- _What is required_: Retype the data that follows with no alterations, please.

::::

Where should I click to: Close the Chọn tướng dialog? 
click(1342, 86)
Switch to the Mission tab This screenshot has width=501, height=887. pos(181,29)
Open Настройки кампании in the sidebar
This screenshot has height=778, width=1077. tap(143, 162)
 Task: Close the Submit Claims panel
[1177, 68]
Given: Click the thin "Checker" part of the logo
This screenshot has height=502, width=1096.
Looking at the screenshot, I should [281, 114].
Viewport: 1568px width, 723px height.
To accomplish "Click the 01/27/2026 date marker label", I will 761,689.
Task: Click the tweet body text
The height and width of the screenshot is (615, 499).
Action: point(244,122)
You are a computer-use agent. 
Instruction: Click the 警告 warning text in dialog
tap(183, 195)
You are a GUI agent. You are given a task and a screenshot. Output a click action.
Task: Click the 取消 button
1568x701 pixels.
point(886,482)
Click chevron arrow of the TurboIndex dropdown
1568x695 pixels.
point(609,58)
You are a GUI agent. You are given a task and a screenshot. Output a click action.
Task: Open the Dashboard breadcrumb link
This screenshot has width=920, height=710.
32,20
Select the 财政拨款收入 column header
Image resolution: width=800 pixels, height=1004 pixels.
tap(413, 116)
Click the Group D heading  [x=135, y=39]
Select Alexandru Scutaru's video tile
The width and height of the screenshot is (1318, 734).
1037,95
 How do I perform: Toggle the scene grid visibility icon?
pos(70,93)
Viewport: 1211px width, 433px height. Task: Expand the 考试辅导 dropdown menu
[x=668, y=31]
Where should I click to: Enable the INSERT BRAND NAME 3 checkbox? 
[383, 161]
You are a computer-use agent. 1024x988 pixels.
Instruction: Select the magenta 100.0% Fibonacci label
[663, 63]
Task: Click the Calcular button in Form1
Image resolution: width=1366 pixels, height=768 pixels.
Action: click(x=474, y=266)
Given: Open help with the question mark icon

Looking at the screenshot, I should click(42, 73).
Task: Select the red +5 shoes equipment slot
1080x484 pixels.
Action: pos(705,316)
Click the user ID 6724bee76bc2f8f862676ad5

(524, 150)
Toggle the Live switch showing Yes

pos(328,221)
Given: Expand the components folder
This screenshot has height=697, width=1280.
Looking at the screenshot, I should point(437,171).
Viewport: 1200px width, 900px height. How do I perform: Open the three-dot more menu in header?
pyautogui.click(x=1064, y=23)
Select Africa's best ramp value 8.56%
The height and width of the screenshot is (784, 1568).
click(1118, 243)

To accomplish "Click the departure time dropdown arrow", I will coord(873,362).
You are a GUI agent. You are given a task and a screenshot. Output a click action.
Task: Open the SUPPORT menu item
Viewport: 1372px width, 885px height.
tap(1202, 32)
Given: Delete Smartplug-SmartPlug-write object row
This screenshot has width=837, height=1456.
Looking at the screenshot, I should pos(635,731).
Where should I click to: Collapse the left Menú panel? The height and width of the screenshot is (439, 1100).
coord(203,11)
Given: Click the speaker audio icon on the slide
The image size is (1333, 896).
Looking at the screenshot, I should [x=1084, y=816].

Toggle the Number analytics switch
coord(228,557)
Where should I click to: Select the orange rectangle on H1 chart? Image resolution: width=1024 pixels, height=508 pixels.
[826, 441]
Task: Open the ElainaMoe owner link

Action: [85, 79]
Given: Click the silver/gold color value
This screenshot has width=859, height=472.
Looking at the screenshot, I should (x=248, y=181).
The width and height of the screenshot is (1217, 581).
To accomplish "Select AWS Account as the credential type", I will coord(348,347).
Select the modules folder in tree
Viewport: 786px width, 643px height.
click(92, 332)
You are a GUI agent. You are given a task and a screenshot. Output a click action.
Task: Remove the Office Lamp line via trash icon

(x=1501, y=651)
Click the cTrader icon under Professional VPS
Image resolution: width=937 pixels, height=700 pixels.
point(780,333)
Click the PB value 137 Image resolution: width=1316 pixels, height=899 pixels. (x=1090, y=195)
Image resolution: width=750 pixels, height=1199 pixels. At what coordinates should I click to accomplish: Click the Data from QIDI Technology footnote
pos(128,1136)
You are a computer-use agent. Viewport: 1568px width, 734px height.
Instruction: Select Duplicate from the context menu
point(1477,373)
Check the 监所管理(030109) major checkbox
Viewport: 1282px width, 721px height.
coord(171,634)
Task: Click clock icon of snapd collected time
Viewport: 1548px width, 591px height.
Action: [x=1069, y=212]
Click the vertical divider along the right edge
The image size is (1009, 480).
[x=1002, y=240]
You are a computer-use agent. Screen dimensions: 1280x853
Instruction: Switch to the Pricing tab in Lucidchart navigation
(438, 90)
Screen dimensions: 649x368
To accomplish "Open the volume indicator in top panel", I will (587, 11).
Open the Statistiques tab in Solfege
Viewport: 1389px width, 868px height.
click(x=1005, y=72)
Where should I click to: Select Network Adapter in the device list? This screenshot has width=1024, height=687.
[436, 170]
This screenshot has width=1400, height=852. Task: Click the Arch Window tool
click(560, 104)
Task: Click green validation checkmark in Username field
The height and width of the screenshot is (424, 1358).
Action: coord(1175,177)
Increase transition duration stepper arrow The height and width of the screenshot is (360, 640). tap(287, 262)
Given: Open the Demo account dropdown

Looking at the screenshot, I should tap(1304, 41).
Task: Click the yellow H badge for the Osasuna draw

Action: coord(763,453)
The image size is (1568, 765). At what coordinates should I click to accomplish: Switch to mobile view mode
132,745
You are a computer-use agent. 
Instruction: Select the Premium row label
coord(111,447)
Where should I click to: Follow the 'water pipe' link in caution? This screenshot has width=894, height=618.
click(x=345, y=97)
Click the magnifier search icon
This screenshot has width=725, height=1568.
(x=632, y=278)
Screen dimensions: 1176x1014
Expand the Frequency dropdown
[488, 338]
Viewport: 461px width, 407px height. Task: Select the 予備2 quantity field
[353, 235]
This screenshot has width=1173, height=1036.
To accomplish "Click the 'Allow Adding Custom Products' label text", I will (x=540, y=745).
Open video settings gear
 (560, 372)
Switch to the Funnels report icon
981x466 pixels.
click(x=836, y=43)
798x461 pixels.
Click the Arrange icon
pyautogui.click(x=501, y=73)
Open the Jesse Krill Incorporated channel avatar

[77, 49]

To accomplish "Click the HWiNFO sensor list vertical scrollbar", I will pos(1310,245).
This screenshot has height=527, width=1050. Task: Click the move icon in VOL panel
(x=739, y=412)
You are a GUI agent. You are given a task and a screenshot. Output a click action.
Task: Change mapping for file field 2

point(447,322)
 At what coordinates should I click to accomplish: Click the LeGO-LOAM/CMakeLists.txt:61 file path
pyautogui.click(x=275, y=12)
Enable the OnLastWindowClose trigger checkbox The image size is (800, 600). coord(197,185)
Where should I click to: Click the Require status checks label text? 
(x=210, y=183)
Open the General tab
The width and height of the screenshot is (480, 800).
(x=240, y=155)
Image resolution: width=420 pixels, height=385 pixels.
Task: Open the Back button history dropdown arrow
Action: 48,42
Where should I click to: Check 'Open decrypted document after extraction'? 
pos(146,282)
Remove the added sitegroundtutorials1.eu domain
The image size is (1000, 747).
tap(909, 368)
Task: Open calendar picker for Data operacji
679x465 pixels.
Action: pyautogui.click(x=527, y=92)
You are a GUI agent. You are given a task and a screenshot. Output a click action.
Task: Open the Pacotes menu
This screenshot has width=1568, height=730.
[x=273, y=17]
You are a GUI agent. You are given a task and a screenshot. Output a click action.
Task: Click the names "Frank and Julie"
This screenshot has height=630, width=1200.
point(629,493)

::::

- _Result for this exercise_:
Where should I click to: Close the Chọn tướng dialog? 
click(1342, 86)
Switch to the Mission tab This screenshot has width=501, height=887. pos(181,29)
Open Настройки кампании in the sidebar
This screenshot has height=778, width=1077. tap(143, 162)
 Task: Close the Submit Claims panel
[1177, 68]
Given: Click the thin "Checker" part of the logo
This screenshot has height=502, width=1096.
Looking at the screenshot, I should [281, 114].
Viewport: 1568px width, 723px height.
To accomplish "Click the 01/27/2026 date marker label", I will 761,689.
Task: Click the tweet body text
The height and width of the screenshot is (615, 499).
Action: point(244,122)
You are a computer-use agent. 
Instruction: Click the 警告 warning text in dialog
tap(183, 195)
You are a GUI agent. You are given a task and a screenshot. Output a click action.
Task: Click the 取消 button
1568x701 pixels.
point(886,482)
Click chevron arrow of the TurboIndex dropdown
1568x695 pixels.
point(609,58)
You are a GUI agent. You are given a task and a screenshot. Output a click action.
Task: Open the Dashboard breadcrumb link
This screenshot has width=920, height=710.
32,20
Select the 财政拨款收入 column header
Image resolution: width=800 pixels, height=1004 pixels.
tap(413, 116)
Click the Group D heading  [x=135, y=39]
Select Alexandru Scutaru's video tile
The width and height of the screenshot is (1318, 734).
1037,95
 How do I perform: Toggle the scene grid visibility icon?
pos(70,93)
Viewport: 1211px width, 433px height. Task: Expand the 考试辅导 dropdown menu
[x=668, y=31]
Where should I click to: Enable the INSERT BRAND NAME 3 checkbox? 
[383, 161]
You are a computer-use agent. 1024x988 pixels.
Instruction: Select the magenta 100.0% Fibonacci label
[663, 63]
Task: Click the Calcular button in Form1
Image resolution: width=1366 pixels, height=768 pixels.
Action: click(x=474, y=266)
Given: Open help with the question mark icon

Looking at the screenshot, I should click(42, 73).
Task: Select the red +5 shoes equipment slot
1080x484 pixels.
Action: pos(705,316)
Click the user ID 6724bee76bc2f8f862676ad5

(524, 150)
Toggle the Live switch showing Yes

pos(328,221)
Given: Expand the components folder
This screenshot has height=697, width=1280.
Looking at the screenshot, I should point(437,171).
Viewport: 1200px width, 900px height. How do I perform: Open the three-dot more menu in header?
pyautogui.click(x=1064, y=23)
Select Africa's best ramp value 8.56%
The height and width of the screenshot is (784, 1568).
click(1118, 243)

To accomplish "Click the departure time dropdown arrow", I will coord(873,362).
You are a GUI agent. You are given a task and a screenshot. Output a click action.
Task: Open the SUPPORT menu item
Viewport: 1372px width, 885px height.
tap(1202, 32)
Given: Delete Smartplug-SmartPlug-write object row
This screenshot has width=837, height=1456.
Looking at the screenshot, I should pos(635,731).
Where should I click to: Collapse the left Menú panel? The height and width of the screenshot is (439, 1100).
coord(203,11)
Given: Click the speaker audio icon on the slide
The image size is (1333, 896).
Looking at the screenshot, I should [x=1084, y=816].

Toggle the Number analytics switch
coord(228,557)
Where should I click to: Select the orange rectangle on H1 chart? Image resolution: width=1024 pixels, height=508 pixels.
[826, 441]
Task: Open the ElainaMoe owner link

Action: [85, 79]
Given: Click the silver/gold color value
This screenshot has width=859, height=472.
Looking at the screenshot, I should (x=248, y=181).
The width and height of the screenshot is (1217, 581).
To accomplish "Select AWS Account as the credential type", I will coord(348,347).
Select the modules folder in tree
Viewport: 786px width, 643px height.
click(92, 332)
You are a GUI agent. You are given a task and a screenshot. Output a click action.
Task: Remove the Office Lamp line via trash icon

(x=1501, y=651)
Click the cTrader icon under Professional VPS
Image resolution: width=937 pixels, height=700 pixels.
point(780,333)
Click the PB value 137 Image resolution: width=1316 pixels, height=899 pixels. (x=1090, y=195)
Image resolution: width=750 pixels, height=1199 pixels. At what coordinates should I click to accomplish: Click the Data from QIDI Technology footnote
pos(128,1136)
You are a computer-use agent. Viewport: 1568px width, 734px height.
Instruction: Select Duplicate from the context menu
point(1477,373)
Check the 监所管理(030109) major checkbox
Viewport: 1282px width, 721px height.
coord(171,634)
Task: Click clock icon of snapd collected time
Viewport: 1548px width, 591px height.
Action: [x=1069, y=212]
Click the vertical divider along the right edge
The image size is (1009, 480).
[x=1002, y=240]
You are a computer-use agent. Screen dimensions: 1280x853
Instruction: Switch to the Pricing tab in Lucidchart navigation
(438, 90)
Screen dimensions: 649x368
To accomplish "Open the volume indicator in top panel", I will (587, 11).
Open the Statistiques tab in Solfege
Viewport: 1389px width, 868px height.
click(x=1005, y=72)
Where should I click to: Select Network Adapter in the device list? This screenshot has width=1024, height=687.
[436, 170]
This screenshot has width=1400, height=852. Task: Click the Arch Window tool
click(560, 104)
Task: Click green validation checkmark in Username field
The height and width of the screenshot is (424, 1358).
Action: coord(1175,177)
Increase transition duration stepper arrow The height and width of the screenshot is (360, 640). tap(287, 262)
Given: Open the Demo account dropdown

Looking at the screenshot, I should tap(1304, 41).
Task: Click the yellow H badge for the Osasuna draw

Action: coord(763,453)
The image size is (1568, 765). At what coordinates should I click to accomplish: Switch to mobile view mode
132,745
You are a computer-use agent. 
Instruction: Select the Premium row label
coord(111,447)
Where should I click to: Follow the 'water pipe' link in caution? This screenshot has width=894, height=618.
click(x=345, y=97)
Click the magnifier search icon
This screenshot has width=725, height=1568.
(x=632, y=278)
Screen dimensions: 1176x1014
Expand the Frequency dropdown
[488, 338]
Viewport: 461px width, 407px height. Task: Select the 予備2 quantity field
[353, 235]
This screenshot has width=1173, height=1036.
To accomplish "Click the 'Allow Adding Custom Products' label text", I will (x=540, y=745).
Open video settings gear
 (560, 372)
Switch to the Funnels report icon
981x466 pixels.
click(x=836, y=43)
798x461 pixels.
Click the Arrange icon
pyautogui.click(x=501, y=73)
Open the Jesse Krill Incorporated channel avatar

[77, 49]

To accomplish "Click the HWiNFO sensor list vertical scrollbar", I will pos(1310,245).
This screenshot has height=527, width=1050. Task: Click the move icon in VOL panel
(x=739, y=412)
You are a GUI agent. You are given a task and a screenshot. Output a click action.
Task: Change mapping for file field 2

point(447,322)
 At what coordinates should I click to accomplish: Click the LeGO-LOAM/CMakeLists.txt:61 file path
pyautogui.click(x=275, y=12)
Enable the OnLastWindowClose trigger checkbox The image size is (800, 600). coord(197,185)
Where should I click to: Click the Require status checks label text? 
(x=210, y=183)
Open the General tab
The width and height of the screenshot is (480, 800).
(x=240, y=155)
Image resolution: width=420 pixels, height=385 pixels.
Task: Open the Back button history dropdown arrow
Action: 48,42
Where should I click to: Check 'Open decrypted document after extraction'? 
pos(146,282)
Remove the added sitegroundtutorials1.eu domain
The image size is (1000, 747).
tap(909, 368)
Task: Open calendar picker for Data operacji
679x465 pixels.
Action: pyautogui.click(x=527, y=92)
You are a GUI agent. You are given a task and a screenshot. Output a click action.
Task: Open the Pacotes menu
This screenshot has width=1568, height=730.
[x=273, y=17]
You are a GUI agent. You are given a task and a screenshot. Output a click action.
Task: Click the names "Frank and Julie"
This screenshot has height=630, width=1200.
point(629,493)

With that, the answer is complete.